**The records:**
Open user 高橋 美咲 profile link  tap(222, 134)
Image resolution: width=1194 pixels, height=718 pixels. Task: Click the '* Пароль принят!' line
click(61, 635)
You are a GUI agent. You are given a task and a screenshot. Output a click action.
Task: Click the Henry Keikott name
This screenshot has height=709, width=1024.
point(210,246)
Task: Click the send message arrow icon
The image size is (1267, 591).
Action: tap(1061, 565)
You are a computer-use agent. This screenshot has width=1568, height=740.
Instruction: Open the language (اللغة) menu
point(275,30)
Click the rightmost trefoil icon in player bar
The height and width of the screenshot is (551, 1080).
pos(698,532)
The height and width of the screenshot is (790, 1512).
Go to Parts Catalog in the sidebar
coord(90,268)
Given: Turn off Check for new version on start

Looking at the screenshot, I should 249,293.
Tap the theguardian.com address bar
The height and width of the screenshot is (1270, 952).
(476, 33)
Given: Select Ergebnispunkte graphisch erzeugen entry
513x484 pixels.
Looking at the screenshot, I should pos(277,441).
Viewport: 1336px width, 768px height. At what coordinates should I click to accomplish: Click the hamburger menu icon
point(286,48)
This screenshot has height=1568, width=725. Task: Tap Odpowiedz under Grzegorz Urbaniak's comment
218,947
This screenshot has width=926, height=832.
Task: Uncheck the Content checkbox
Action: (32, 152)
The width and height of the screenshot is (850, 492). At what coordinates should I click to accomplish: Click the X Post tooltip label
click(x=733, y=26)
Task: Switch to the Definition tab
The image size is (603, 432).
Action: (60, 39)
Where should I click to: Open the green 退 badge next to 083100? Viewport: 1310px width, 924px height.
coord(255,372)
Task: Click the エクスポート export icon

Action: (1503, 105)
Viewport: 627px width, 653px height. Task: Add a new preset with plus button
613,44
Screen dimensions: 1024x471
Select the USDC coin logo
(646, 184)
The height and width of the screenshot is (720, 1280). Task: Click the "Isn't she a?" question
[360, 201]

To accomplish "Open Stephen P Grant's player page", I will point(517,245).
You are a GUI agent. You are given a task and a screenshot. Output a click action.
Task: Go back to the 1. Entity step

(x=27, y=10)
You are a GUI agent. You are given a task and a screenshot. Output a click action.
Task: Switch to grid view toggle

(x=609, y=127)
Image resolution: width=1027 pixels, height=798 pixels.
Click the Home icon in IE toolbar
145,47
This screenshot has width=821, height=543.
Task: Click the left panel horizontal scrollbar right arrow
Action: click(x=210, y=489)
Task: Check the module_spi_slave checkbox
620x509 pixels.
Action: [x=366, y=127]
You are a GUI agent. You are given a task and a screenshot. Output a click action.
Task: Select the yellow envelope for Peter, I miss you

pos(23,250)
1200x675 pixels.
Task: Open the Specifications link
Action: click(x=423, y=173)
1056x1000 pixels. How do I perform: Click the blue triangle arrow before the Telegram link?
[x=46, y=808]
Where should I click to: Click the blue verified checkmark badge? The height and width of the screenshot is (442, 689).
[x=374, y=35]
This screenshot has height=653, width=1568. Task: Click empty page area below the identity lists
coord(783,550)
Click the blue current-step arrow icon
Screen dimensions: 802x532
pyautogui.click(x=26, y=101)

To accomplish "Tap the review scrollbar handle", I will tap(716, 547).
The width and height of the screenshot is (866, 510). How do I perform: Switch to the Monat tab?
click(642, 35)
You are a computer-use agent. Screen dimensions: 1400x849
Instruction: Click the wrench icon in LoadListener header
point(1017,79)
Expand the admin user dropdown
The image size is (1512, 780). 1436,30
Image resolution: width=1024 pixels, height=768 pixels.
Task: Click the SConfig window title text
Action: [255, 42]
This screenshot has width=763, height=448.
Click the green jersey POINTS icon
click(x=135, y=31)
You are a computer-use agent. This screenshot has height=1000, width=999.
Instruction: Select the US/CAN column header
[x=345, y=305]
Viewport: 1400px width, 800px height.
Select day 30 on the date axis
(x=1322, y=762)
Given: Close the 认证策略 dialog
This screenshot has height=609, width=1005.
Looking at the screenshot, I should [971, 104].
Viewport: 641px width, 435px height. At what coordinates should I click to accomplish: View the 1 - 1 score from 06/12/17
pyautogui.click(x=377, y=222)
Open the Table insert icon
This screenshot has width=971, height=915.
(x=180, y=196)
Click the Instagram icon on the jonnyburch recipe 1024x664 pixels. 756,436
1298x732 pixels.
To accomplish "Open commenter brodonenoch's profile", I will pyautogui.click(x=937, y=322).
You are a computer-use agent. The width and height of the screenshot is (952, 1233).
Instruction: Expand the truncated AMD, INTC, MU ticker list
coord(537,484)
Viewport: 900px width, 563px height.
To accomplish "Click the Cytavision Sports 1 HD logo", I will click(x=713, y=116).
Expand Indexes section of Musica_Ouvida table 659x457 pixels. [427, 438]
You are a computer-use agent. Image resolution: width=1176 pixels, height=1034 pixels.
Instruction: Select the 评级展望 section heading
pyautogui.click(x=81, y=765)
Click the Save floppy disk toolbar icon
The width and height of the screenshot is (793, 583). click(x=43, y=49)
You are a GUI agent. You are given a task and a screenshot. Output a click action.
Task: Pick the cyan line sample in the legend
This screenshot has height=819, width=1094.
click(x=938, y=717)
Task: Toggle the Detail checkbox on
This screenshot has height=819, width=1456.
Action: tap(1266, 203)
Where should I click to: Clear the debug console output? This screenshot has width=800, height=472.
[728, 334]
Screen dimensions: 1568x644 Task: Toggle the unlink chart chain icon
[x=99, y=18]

**Your objective:**
Look through the entries for the string "profile". Every line that has it belongs in the answer.

**Written solution:**
Open user 高橋 美咲 profile link  tap(222, 134)
To accomplish "Open commenter brodonenoch's profile", I will pyautogui.click(x=937, y=322).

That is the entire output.